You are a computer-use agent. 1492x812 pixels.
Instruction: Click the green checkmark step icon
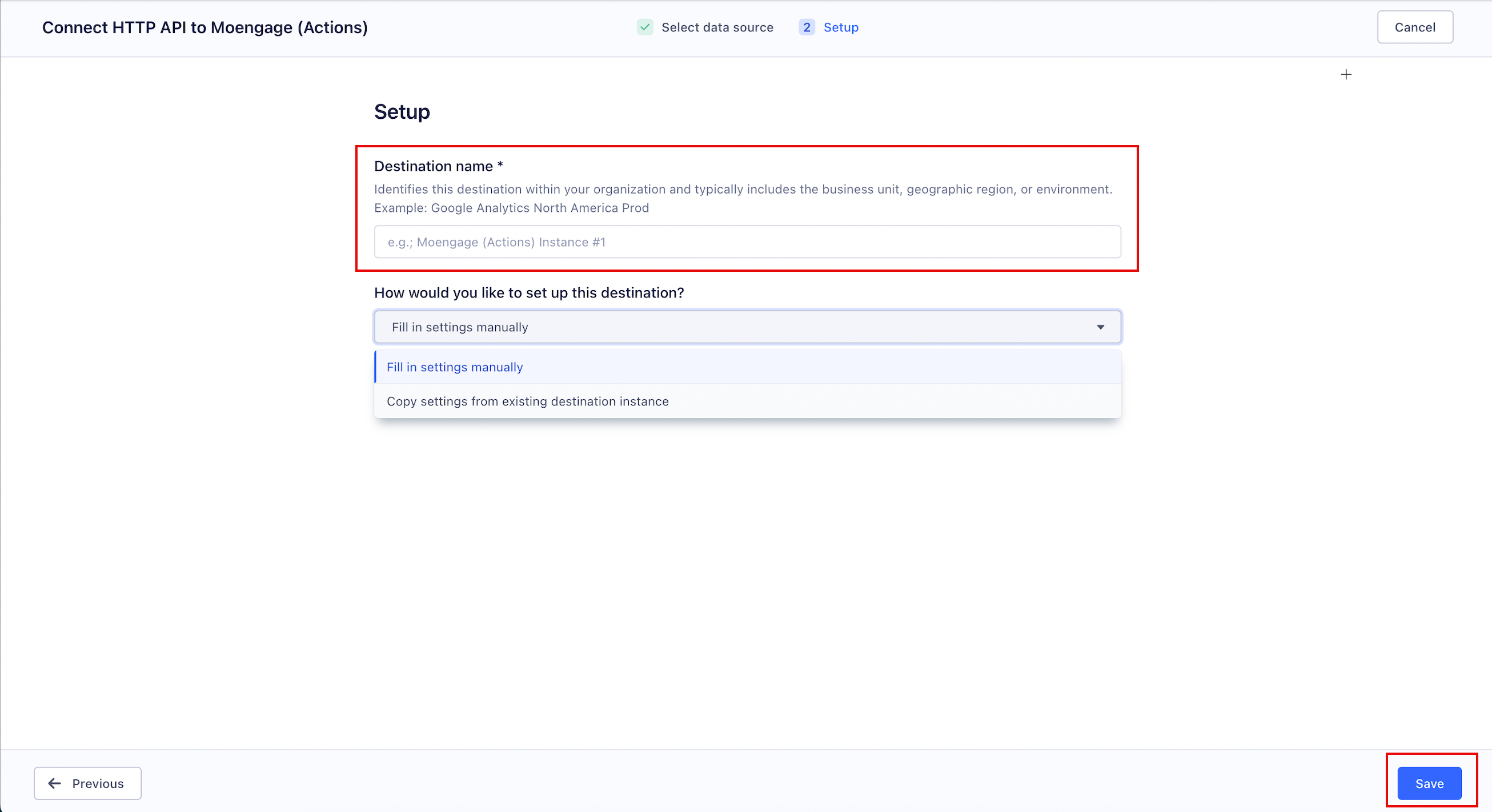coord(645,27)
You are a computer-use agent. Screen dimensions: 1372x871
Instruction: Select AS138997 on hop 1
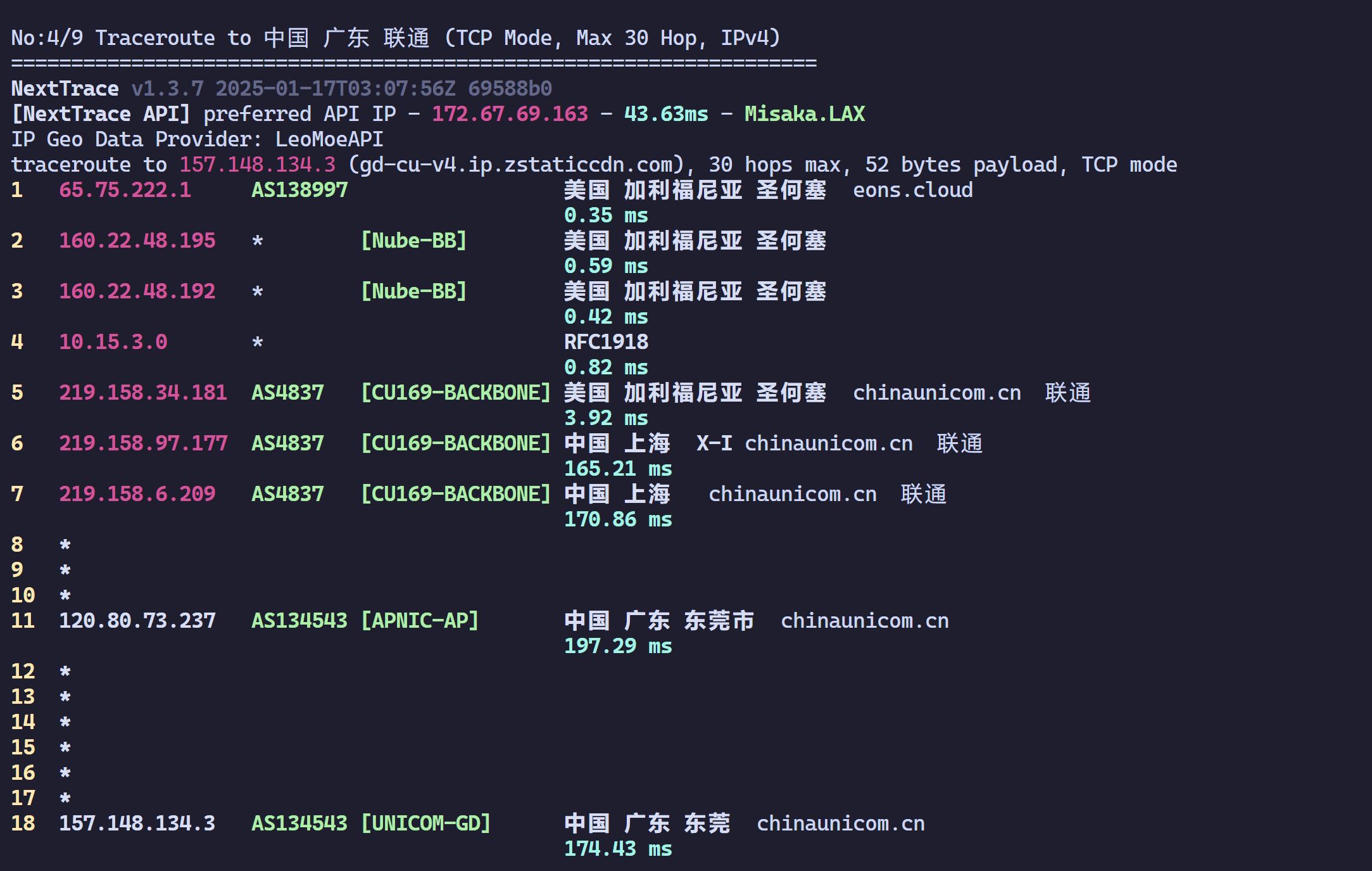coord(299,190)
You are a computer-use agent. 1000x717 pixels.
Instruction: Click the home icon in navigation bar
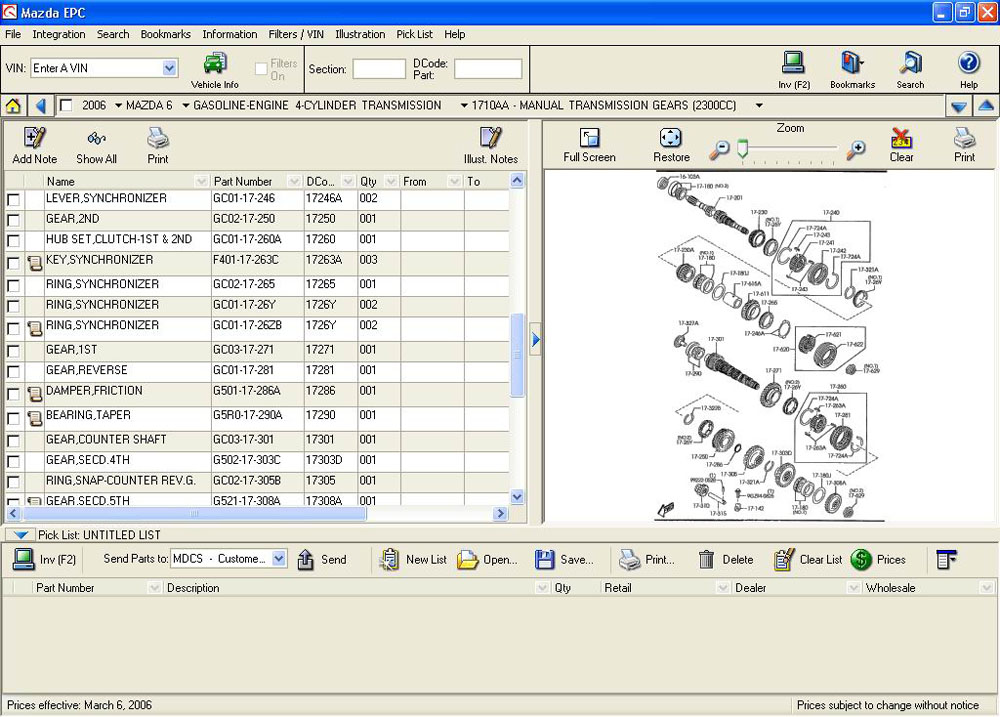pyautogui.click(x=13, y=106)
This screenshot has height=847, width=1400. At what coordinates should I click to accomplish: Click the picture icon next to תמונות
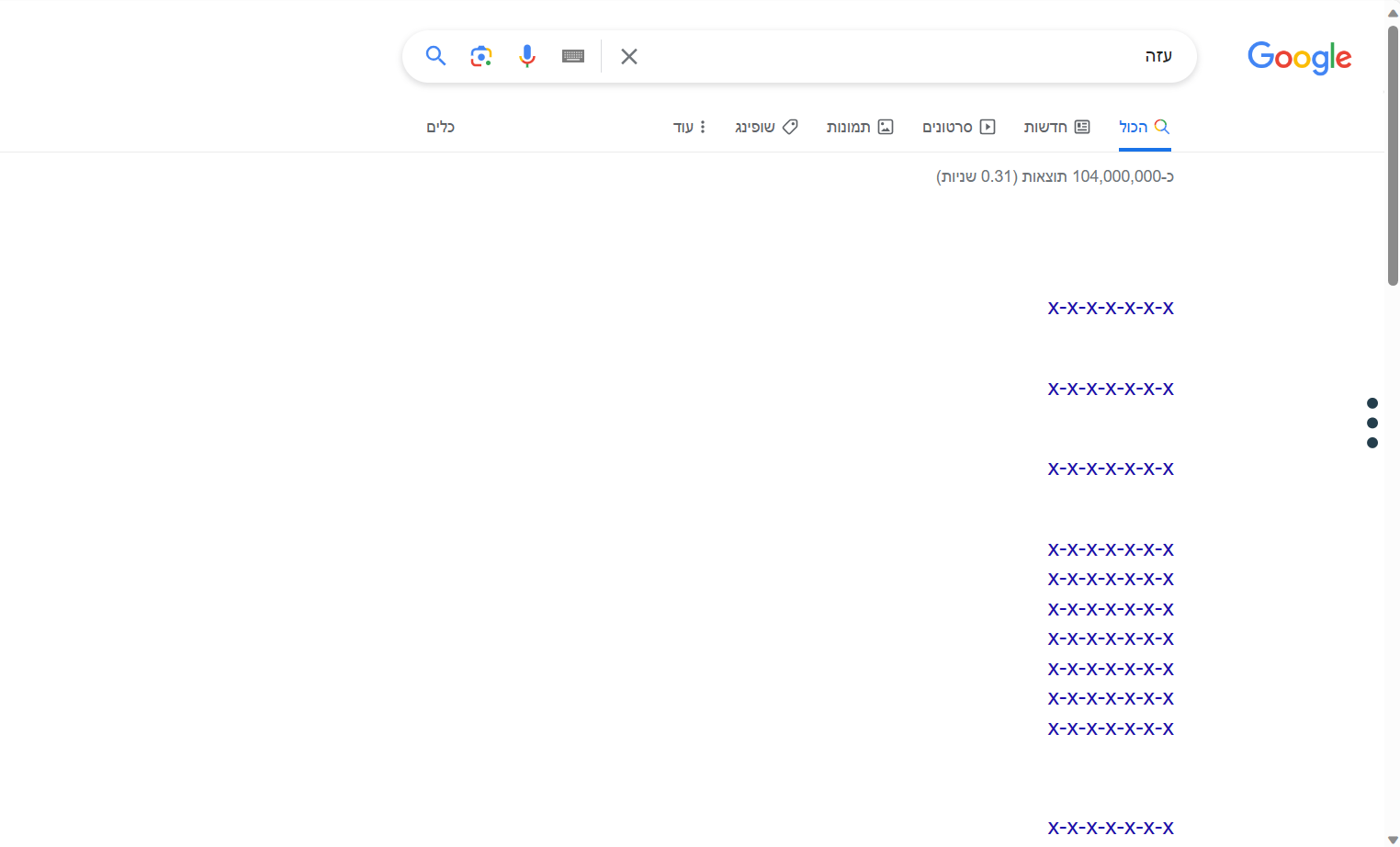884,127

● ● ● ● ● ● ●

Task goal:
Write out every entry above exactly, minus the pictures.

Reply to the exercise:
You are a computer-use agent. 1492x812 pixels.
Instruction: Click the green checkmark step icon
coord(645,27)
You are a computer-use agent. Screen dimensions: 1372x871
Instruction: Select AS138997 on hop 1
coord(299,190)
You are a computer-use agent. 1000x717 pixels.
Instruction: Click the home icon in navigation bar
pyautogui.click(x=13, y=106)
This screenshot has height=847, width=1400. At what coordinates should I click to accomplish: Click the picture icon next to תמונות
884,127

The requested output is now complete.